TIROLER TAGESZEITUNG "Leitartikel" Freitag, 20. November 2015, von Anita Heubacher: "Schöne neue Autowelt"

Innsbruck (OTS) - 2050 fahren wir maximal 300 Kilometer mit dem Auto und ansonsten Bahn. Die Hälfte des Güter- und Personenverkehrs wird auf der Schiene stattfinden, die Luftbelastung reduziert sein. Die Richtung stimmt schon mal.

Am Samstag wird Tempo 100 auf Teilabschnitten der Inntal- und Brennerautobahn ein Jahr alt. Weniger Geschwindigkeit, weniger Abgase.

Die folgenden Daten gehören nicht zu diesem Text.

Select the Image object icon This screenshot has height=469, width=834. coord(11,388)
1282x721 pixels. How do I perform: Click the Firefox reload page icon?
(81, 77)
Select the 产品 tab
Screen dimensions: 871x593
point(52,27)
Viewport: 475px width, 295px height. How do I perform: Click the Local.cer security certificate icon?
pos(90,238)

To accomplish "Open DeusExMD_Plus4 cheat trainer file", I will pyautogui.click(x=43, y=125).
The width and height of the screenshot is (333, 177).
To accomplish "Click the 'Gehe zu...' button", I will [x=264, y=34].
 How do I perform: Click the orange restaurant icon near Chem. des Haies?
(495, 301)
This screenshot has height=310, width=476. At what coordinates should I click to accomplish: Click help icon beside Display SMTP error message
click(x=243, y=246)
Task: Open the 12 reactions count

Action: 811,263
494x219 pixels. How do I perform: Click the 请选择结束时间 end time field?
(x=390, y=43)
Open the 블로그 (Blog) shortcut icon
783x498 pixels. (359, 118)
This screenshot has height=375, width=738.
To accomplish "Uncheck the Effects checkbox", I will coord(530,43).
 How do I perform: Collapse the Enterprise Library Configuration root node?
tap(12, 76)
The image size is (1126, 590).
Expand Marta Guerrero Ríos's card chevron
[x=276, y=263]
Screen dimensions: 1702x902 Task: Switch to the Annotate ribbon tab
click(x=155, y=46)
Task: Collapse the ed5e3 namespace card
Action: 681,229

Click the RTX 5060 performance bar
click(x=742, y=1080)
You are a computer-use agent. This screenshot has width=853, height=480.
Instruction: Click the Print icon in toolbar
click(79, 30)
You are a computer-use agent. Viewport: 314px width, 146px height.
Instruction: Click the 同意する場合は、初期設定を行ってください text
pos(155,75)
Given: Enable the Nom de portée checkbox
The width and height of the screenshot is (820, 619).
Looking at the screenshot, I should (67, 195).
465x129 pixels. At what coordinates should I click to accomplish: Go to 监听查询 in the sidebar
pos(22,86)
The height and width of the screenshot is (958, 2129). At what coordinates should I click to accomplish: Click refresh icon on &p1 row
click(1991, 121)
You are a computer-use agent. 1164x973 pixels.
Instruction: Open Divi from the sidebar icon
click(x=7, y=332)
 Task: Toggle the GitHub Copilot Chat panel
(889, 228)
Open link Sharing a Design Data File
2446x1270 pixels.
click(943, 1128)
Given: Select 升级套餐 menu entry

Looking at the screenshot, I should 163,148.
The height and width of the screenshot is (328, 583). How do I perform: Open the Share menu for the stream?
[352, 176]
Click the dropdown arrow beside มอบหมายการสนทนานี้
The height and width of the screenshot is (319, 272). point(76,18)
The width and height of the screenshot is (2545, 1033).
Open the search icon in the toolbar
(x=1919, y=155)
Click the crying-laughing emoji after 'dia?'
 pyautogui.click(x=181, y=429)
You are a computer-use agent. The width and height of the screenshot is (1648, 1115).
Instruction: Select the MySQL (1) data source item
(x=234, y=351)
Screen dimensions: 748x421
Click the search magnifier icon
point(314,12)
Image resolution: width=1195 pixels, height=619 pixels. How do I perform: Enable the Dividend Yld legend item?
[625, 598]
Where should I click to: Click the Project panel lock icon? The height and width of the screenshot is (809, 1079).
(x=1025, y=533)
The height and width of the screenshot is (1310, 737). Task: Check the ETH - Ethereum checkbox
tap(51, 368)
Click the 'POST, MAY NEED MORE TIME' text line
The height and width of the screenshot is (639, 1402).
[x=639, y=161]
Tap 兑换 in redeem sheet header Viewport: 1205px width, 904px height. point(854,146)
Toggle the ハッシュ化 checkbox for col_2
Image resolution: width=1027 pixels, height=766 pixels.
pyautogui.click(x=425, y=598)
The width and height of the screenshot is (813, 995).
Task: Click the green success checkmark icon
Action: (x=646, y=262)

Die Gleichung haben sowohl die Technische Universität Graz als auch das Umweltbüro Ökoscience bestätigt. Und bevor jetzt am Stammtisch die Diskussion über die Sinnhaftigkeit des Hunderters ausbricht, lohnt vielleicht die Vogelperspektive, um zu erkennen, wohin die Reise geht.
Im Jahr 2050 sollen keine mit konventionellen Kraftstoffen betriebenen Pkw mehr in Städten unterwegs sein, 50 Prozent des Güter-und Personenverkehrs auf die Schiene verlagert sein. Ab 300 Kilometern werden wir uns gar nicht mehr überlegen, ob wir mit dem Auto fahren, sondern automatisch in die Bahn einsteigen, jeder Flughafen wird mit der Schiene verbunden sein, Staus werden sich reduziert haben. Die Zahl der Verkehrstoten im städtischen Bereich soll auf null gesunken, die verkehrsbedingten Emissionen sollen bis 2050 um 60 Prozent reduziert sein. Die Ziele stammen nicht aus einem Märchen-, sondern aus dem Weißbuch Verkehr der Europäischen Kommission aus dem Jahr 2011.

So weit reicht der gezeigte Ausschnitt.